Si le cadre réglementaire et les ambitions sont donc affichés, Lomé reste toutefois confronté à plusieurs défis. Il s’agit notamment de l’amélioration du taux d’électrification qui, si elle a considérablement augmenté ces dernières années, reste cependant loin des objectifs. Réussir à démocratiser  davantage l’accès à Internet (la fibre optique à domicile coûte plus du tiers du salaire minimum) et étendre la pénétration aux zones rurales est une autre paire de manches.

La maîtresse d’œuvre Cina Lawson

Membre des gouvernements togolais successifs dès 2010, Cina Lawson a vu ses responsabilités croître depuis lors, gérant successivement et de façon cumulée le portefeuille des Postes, celui de l’Économie numérique et enfin celui de la Transformation digitale du Togo. À ce titre, la technocrate passée par la Banque mondiale et les groupes télécom Alcatel-Lucent et Orange s’est illustrée en supervisant avec succès chacune des avancées de son pays vers la quatrième révolution industrielle, à commencer par le projet e-Gouv devenu opérationnel en 2017. Il relie l’ensemble des bâtiments publics de la capitale togolaise ainsi que ceux de Kara par la fibre optique. Financé à hauteur de 15 milliards FCFA, il a favorisé l’opérationnalisation de plusieurs plateformes de services publics comme togo.gouv.tg ou service-public.gouv.tg. 

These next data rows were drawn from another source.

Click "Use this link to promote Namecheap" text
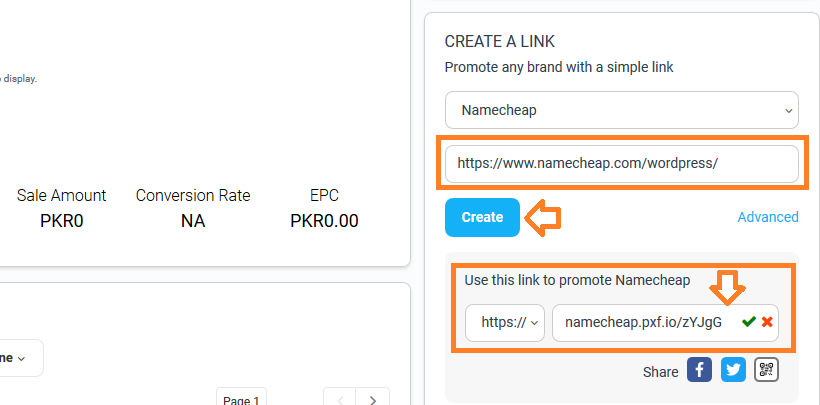point(577,280)
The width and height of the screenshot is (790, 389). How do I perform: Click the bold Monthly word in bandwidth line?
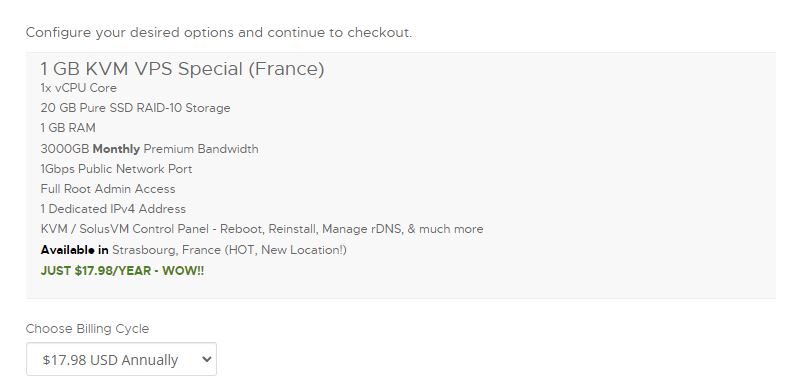click(x=116, y=149)
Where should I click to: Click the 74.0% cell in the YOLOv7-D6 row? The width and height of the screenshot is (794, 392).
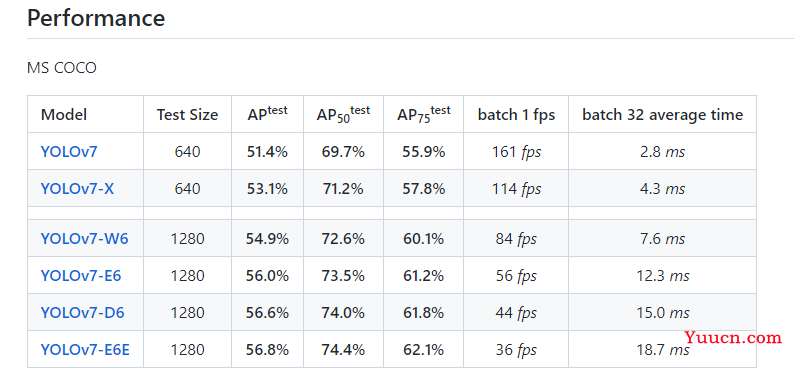pyautogui.click(x=343, y=313)
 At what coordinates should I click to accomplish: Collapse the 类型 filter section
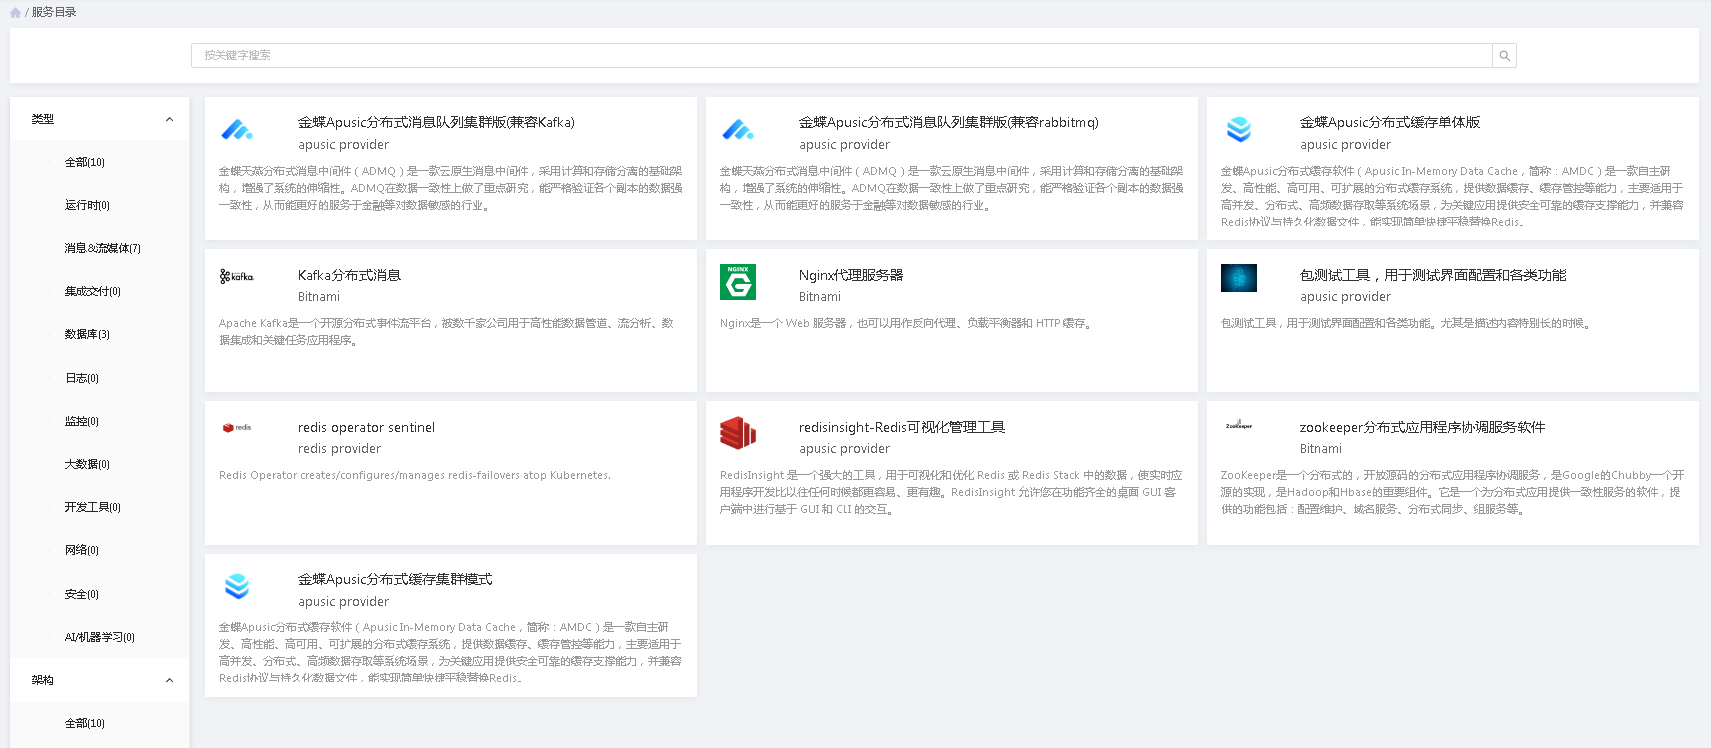click(x=169, y=119)
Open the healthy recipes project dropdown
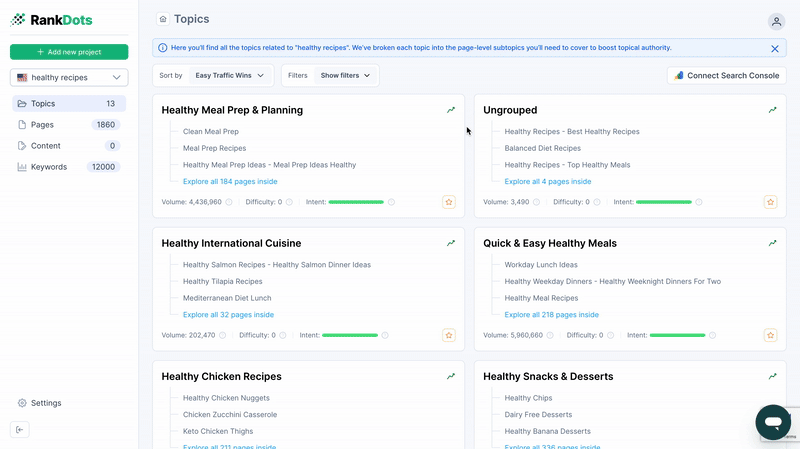Viewport: 800px width, 449px height. click(x=69, y=77)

Depuis 2016, la ministre a aussi porté plusieurs initiatives notamment le projet AgriPME, ou plus récemment Novissi. Le projet AgriPME  a permis de prendre la mesure des avantages offerts par la technologie à l’agriculture, pilier de l’économie pour de nombreux pays africains. La plateforme a en effet offert aux agriculteurs togolais un moyen d’obtenir directement leurs subventions sur leur portefeuille électronique et d’effectuer en parallèle les achats d’engrais et autres intrants agricoles, via le Mobile Money. 

Avec Novissi, le gouvernement a apporté une aide financière aux populations défavorisées dans la période de la Covid-19 en s’appuyant sur le mobile Money et l’Intelligence artificielle. Les algorithmes de Machine learning ont permis de cibler les ménages les plus vulnérables. Le programme a d’ailleurs reçu il y a quelques semaines, une reconnaissance spéciale au dernier salon des innovations South by Southwest (SXSW) à Austin au Texas (USA).

Ainsi, pas à pas, Cina Lawson conduit la politique du gouvernement de Faure Gnassingbé en matière de transformation numérique au Togo.